Activity -> In the material beneath, how many lines contain the word "screenshot"? Give the count alone.

Input data ->
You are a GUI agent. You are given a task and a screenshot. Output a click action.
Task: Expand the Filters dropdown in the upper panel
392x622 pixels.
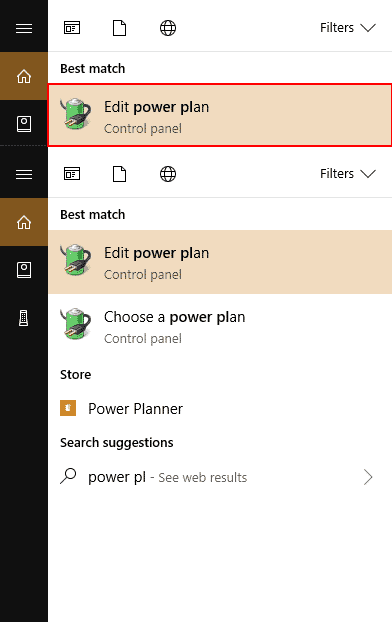point(348,28)
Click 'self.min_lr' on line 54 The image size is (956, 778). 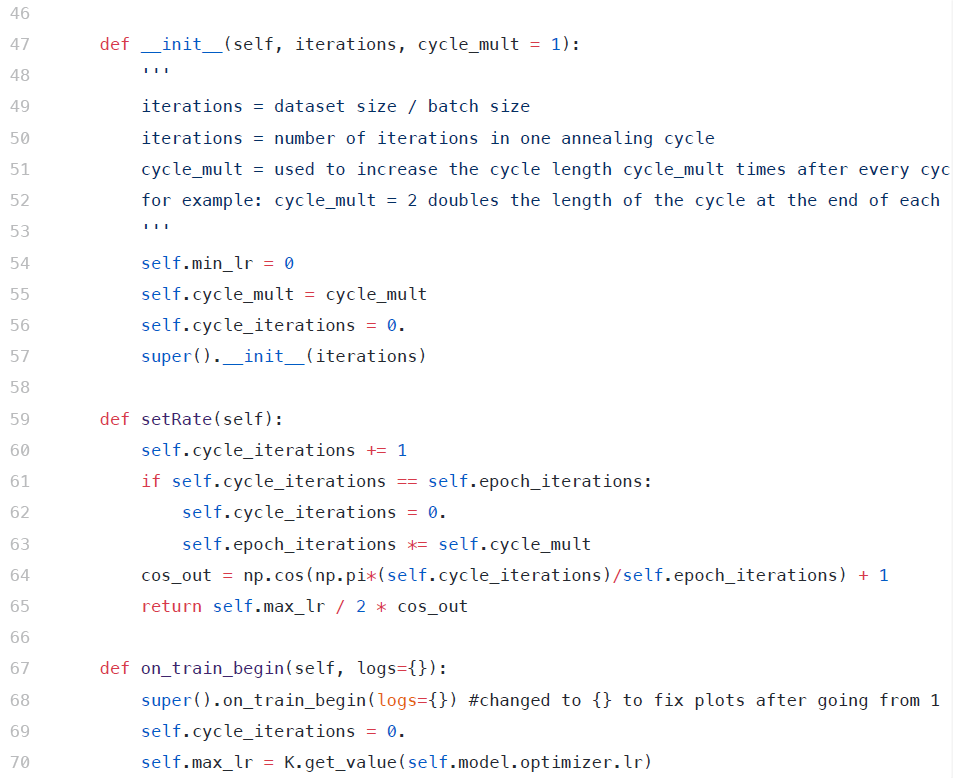click(197, 263)
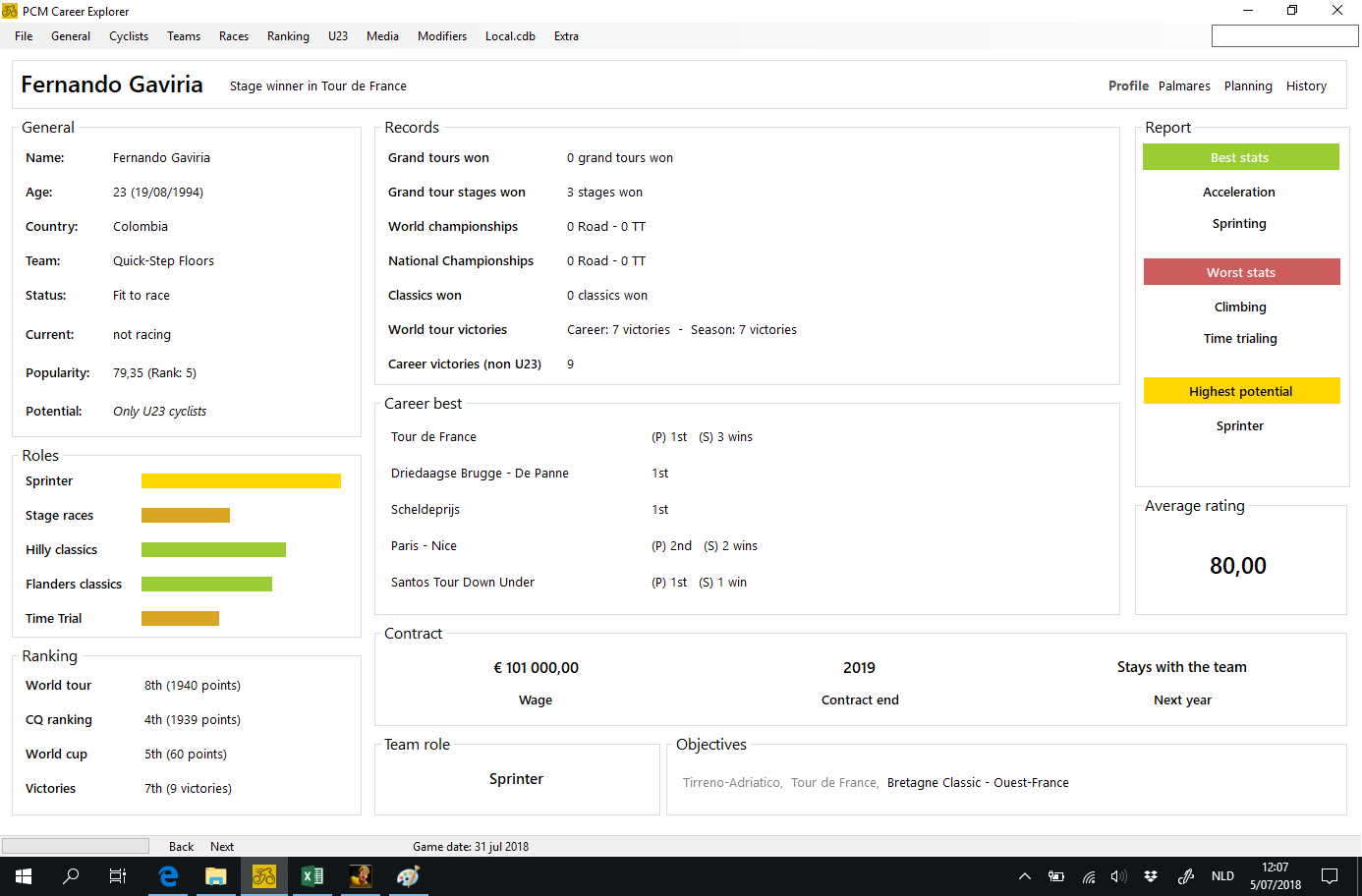Switch to the Palmares tab

(1184, 86)
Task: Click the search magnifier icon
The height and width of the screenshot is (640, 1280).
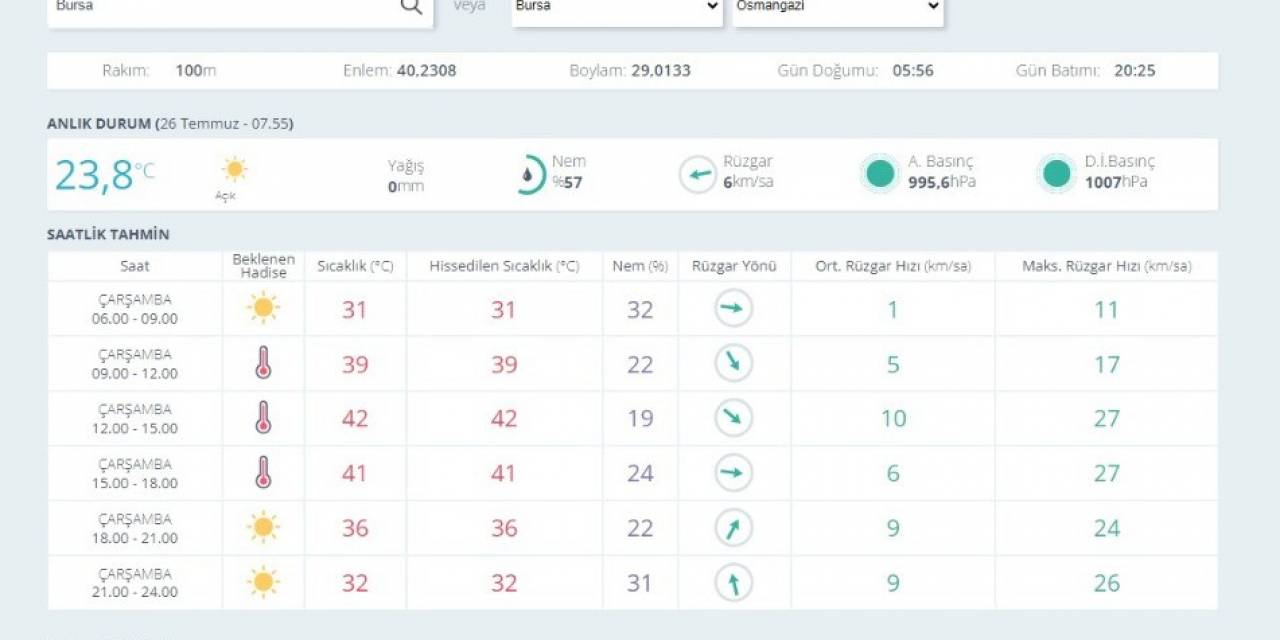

Output below -> 2